Affaire Morandini : iTELE ouvre une « clause de conscience » pour les journalistes

iTELE ouvre une « clause de conscience » pour les journalistes souhaitant quitter la chaîne.

La direction d’iTELE prend cette décision, qui ouvre le droit à des indemnités de départ, en réponse aux salariés qui se plaignent de l’arrivée de l’animateur à l’antenne.
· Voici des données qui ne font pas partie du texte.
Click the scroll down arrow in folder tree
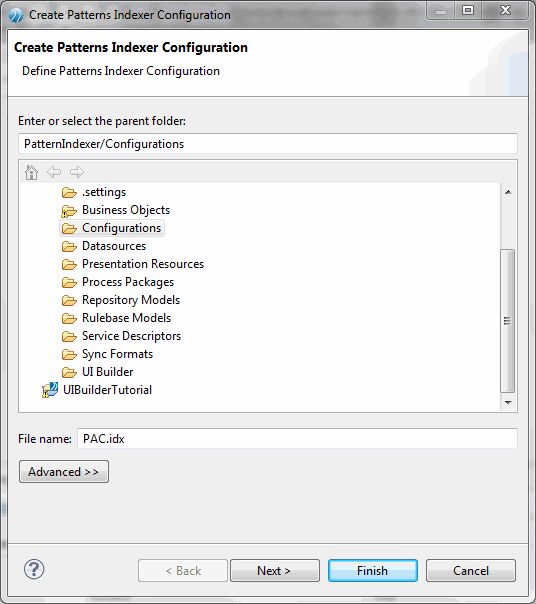 508,403
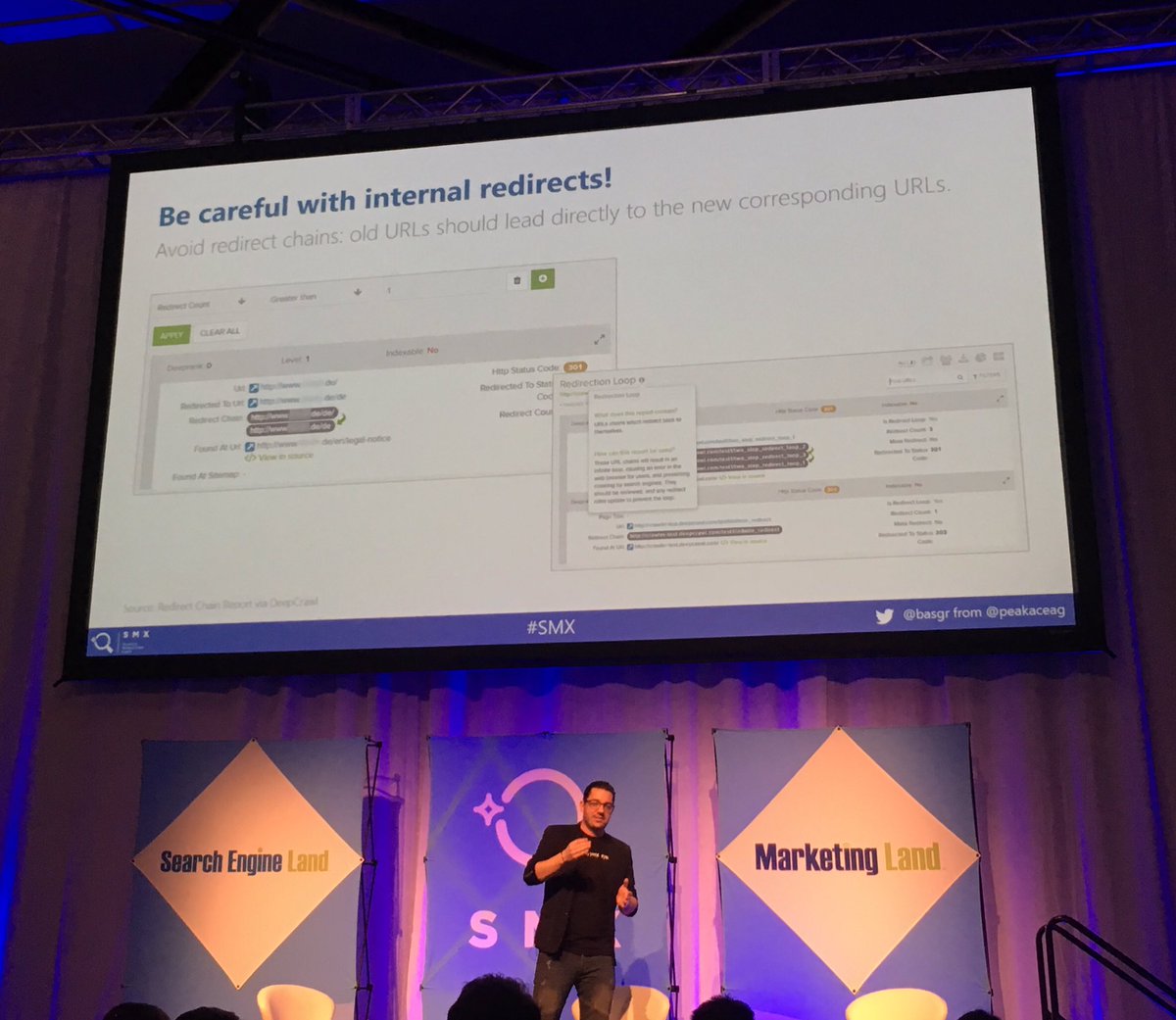This screenshot has width=1176, height=1020.
Task: Click the info icon beside Redirection Loop heading
Action: 642,381
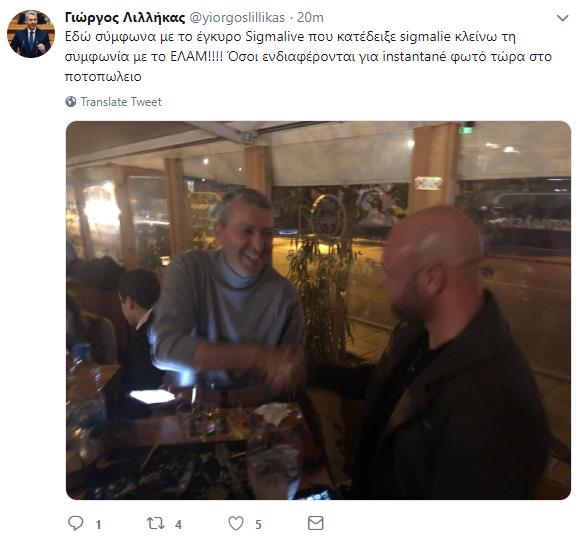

Morandini demande à ce qu’on le « laisse travailler ».

iTELE a ouvert une « clause de conscience » pour les journalistes qui souhaitent partir plutôt que travailler avec Jean-Marc Morandini, a indiqué vendredi à l’AFP un porte-parole de la chaîne de Canal+. La rédaction de la chaîne du groupe déjà échaudée par un plan d’économies drastique, avait appris vendredi dernier « avec consternation » l’arrivée de l’animateur pour réaliser une émission quotidienne sur l’actualité des médias.

Une protestation massive des journalistes

Avec cette mesure d’indemnité de départ, la direction de la chaîne d’info réplique aux journalistes qui ont massivement protesté mardi 11 octobre. Un courrier devrait être envoyé vendredi 14 octobre aux journalistes pour préciser les conditions de cette clause, selon une source proche du dossier. Une assemblée générale des salariés avait lieu en fin de matinée. Par ailleurs, la Société des journalistes a été reçue ce vendredi 14 octobre par la direction. Aucune décision n’a été prise concernant la date exacte du retour de l’animateur à l’antenne, a précisé le porte-parole.

Jeudi 13 octobre, par une tribune dans le Monde, la Société des journalistes d’iTELE avait demandé expressément à Jean-Marc Morandini de renoncer à son émission, après avoir voté mardi à une écrasante majorité une motion de défiance contre sa direction. A son tour, ce dernier a également répondu par une tribune toujours dans le Monde, vendredi 14 octobre, a demandé que soit respectee « la présomption d’innocence ». L’animateur de 51 ans, mis en examen le 23 septembre, a été mis en retrait des plateaux de NRJ 12 et des matinales d’Europe 1, dont il était un pilier depuis des années.